Awkwardly enough, this isn’t the first time Kendall Jenner has participated in a fake protest to get us to buy something. In 2014, she was one of the models who walked in Chanel’s “feminist” fashion show. Alongside big names like Cara Delevingne and Gisele Bündchen, Jenner helped turn the catwalk into a street protest scene, complete with inane signs like “Free freedom” and “Women’s rights are more than alright!” Delevingne even carried a megaphone.
It’s one thing to create art inspired by a political movement or a cultural moment. It’s quite another to co-opt activist imagery and make it bland and innocuous in an attempt to sell expensive couture or caloric soft drinks. Of course, it was only a matter of time before the so-called #Resistance led to targeted corporate ad campaigns. After all, when Audre Lorde first conceptualized self-care as an act of political warfare for women of color, she never would have guessed that by 2017 it would be a buzzword used to market facemasks and scented candles to white ladies. And the Women’s March was a boon for Etsy retailers, with groups of protesters competing to see who had the most pussy memorabilia and the best anti-Trump swag. For every seasoned activist or newly woke constituent, there is a retailer or businessman trying to profit off of their passion.

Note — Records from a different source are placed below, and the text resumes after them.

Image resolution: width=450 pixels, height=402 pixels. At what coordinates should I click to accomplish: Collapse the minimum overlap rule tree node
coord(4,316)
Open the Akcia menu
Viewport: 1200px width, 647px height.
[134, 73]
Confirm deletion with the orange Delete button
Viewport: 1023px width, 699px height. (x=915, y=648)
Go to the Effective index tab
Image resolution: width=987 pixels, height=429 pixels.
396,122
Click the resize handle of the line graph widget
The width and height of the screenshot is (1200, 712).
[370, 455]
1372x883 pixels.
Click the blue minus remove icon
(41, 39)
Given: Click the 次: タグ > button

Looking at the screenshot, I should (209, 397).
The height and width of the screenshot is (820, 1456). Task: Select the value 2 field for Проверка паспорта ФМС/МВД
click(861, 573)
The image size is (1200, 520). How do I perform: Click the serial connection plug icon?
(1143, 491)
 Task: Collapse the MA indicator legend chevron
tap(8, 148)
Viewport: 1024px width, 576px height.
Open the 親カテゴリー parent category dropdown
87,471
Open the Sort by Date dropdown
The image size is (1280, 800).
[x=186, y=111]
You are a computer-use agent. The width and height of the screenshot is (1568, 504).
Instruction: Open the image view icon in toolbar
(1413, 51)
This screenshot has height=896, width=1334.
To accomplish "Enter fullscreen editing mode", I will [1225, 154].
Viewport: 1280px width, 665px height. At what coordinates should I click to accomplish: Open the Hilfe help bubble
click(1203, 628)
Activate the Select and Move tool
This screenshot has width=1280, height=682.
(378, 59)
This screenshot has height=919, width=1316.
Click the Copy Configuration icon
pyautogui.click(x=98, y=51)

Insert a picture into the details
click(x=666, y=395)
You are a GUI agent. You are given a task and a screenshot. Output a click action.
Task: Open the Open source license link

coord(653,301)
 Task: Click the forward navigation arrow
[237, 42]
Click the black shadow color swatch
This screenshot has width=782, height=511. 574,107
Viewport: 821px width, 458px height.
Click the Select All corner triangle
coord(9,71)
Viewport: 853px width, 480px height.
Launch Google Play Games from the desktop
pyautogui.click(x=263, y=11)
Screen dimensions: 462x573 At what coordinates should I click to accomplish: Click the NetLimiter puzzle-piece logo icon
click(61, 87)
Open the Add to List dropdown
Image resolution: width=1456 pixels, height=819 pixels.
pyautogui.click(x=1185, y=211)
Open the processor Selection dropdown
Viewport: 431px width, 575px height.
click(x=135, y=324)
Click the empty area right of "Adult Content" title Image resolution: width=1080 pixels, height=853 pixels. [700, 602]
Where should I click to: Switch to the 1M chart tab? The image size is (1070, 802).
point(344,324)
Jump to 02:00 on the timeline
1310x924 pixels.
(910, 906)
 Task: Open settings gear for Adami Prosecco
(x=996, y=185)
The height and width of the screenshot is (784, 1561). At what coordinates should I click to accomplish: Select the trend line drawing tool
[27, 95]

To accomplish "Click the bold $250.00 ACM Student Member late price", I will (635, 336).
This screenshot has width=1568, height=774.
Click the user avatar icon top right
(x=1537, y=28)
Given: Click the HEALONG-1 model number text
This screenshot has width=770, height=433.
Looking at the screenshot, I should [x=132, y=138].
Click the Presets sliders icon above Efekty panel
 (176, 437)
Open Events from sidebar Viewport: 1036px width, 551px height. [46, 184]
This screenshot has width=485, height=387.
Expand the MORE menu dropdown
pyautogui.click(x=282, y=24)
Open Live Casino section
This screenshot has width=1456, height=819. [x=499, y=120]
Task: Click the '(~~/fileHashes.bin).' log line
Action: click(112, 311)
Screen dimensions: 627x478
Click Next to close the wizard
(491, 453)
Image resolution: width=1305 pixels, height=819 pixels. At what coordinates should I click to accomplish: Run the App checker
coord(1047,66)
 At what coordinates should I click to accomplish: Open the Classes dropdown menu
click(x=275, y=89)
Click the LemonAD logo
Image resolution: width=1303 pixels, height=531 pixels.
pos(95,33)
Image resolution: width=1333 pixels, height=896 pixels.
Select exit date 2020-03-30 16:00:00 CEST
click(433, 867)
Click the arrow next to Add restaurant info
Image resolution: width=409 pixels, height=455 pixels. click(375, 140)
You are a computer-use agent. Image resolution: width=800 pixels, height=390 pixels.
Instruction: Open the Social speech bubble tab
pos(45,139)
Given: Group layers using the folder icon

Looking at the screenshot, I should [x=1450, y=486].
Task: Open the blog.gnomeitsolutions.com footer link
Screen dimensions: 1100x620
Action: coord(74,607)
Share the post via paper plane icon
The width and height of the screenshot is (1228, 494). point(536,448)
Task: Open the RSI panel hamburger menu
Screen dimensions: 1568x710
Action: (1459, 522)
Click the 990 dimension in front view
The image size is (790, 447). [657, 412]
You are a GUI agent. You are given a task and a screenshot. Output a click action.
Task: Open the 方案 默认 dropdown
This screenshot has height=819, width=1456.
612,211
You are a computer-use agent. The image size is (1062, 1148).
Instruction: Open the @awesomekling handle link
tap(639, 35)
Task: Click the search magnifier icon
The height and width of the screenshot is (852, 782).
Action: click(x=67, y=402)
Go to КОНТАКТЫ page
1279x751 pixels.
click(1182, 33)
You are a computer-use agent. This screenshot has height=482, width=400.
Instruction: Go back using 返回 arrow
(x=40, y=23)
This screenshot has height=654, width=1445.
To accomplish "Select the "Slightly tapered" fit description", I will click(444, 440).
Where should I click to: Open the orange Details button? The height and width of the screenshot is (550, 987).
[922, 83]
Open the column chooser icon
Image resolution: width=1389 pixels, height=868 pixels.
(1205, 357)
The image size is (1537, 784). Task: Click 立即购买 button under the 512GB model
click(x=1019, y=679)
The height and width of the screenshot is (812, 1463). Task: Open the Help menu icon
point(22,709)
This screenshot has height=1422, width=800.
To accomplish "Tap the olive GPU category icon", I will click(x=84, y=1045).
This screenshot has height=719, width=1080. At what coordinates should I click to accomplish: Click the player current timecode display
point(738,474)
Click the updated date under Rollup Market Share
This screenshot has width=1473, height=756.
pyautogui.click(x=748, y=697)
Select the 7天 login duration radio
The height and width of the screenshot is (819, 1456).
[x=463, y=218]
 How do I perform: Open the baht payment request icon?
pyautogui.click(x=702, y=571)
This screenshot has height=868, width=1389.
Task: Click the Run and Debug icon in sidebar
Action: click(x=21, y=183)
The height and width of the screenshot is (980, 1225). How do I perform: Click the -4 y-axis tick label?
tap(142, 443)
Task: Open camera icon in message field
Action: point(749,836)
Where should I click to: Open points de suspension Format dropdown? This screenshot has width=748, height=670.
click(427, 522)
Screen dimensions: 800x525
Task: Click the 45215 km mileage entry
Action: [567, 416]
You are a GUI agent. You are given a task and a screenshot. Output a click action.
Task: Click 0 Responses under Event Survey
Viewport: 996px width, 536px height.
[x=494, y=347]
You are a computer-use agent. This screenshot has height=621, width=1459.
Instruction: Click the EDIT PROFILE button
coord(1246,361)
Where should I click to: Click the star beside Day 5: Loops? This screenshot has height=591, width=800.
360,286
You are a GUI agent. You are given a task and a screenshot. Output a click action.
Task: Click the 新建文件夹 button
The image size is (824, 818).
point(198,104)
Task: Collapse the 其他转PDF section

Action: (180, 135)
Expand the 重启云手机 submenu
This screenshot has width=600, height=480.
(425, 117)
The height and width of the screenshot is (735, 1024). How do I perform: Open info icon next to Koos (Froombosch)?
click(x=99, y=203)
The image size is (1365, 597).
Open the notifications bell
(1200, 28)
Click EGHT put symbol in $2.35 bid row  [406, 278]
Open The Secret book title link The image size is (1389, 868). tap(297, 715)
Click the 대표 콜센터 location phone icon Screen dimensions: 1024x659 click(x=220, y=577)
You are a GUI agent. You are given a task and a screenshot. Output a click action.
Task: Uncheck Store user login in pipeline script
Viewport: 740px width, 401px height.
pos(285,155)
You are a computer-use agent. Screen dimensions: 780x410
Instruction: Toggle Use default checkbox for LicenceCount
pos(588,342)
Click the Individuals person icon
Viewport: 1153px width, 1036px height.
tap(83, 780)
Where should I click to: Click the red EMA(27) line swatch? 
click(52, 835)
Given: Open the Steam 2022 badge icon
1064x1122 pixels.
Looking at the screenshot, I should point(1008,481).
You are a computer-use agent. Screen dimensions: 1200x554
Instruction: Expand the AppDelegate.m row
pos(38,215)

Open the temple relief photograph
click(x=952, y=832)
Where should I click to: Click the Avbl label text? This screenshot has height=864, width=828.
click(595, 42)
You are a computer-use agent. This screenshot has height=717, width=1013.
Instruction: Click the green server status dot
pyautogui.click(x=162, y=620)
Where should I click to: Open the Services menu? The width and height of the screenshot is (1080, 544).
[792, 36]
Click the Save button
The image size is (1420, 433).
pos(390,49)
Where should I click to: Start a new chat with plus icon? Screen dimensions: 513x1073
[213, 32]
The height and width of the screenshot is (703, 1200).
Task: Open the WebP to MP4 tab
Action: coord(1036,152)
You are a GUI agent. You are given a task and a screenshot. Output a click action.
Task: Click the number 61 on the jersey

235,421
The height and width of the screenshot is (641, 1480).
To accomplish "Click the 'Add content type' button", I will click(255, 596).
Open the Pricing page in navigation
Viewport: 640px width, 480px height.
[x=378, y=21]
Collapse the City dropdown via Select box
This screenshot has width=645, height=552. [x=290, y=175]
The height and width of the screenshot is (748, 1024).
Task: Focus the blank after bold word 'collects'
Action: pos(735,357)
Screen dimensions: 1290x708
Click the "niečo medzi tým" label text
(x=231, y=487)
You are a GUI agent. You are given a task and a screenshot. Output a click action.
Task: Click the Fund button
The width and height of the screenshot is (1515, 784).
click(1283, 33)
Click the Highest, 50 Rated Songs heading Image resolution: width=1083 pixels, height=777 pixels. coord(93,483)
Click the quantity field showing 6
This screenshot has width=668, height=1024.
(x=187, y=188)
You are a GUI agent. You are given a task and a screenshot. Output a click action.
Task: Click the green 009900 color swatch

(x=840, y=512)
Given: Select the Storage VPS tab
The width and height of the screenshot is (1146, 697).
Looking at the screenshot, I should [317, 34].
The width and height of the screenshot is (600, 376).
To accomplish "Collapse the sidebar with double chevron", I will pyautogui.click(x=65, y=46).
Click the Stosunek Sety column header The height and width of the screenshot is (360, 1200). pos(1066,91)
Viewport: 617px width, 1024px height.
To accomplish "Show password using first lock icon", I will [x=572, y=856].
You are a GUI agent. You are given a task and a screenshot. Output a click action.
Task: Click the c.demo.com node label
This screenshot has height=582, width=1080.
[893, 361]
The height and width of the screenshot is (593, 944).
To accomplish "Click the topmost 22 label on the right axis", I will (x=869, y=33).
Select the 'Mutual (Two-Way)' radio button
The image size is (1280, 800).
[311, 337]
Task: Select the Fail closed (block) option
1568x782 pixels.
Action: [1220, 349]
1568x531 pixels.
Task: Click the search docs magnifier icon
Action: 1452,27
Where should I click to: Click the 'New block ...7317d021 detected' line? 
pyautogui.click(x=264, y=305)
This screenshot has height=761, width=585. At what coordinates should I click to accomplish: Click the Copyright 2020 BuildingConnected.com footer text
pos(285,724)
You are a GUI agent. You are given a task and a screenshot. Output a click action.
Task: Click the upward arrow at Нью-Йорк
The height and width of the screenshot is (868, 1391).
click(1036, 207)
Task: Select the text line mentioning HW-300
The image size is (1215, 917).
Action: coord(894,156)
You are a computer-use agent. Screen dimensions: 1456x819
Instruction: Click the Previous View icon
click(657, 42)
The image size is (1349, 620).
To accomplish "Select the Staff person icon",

As surely as the revolution will be televised, it will be monetized.
Still, if you’re going to mine the Trump resistance to produce an entirely apolitical ad campaign, you could at least hire a spokeswoman who’s politically active off the clock. Jenner, whose main public “cause” appears to be sleep paralysis, is not that spokeswoman. Jenner was in Paris for Fashion Week during the Women’s March. To mark the occasion, she posted a topical Instagram of a protest, captioned, “i wish i could have been a part of this amazing history. beyond proud.” Of course, Jenner could have easily become a part of this “amazing history” by going outside and protesting. Weirdly enough, knowing that Kendall Jenner is “proud” of all of womankind isn’t really doing it for me—if you can cash a check for acting in a fake Pepsi protest, you can show up to the real Women’s March.
Republican conspiracy theorists: if you’re still searching for an elusive “paid protester,” might I suggest Kendall Jenner? You can have her.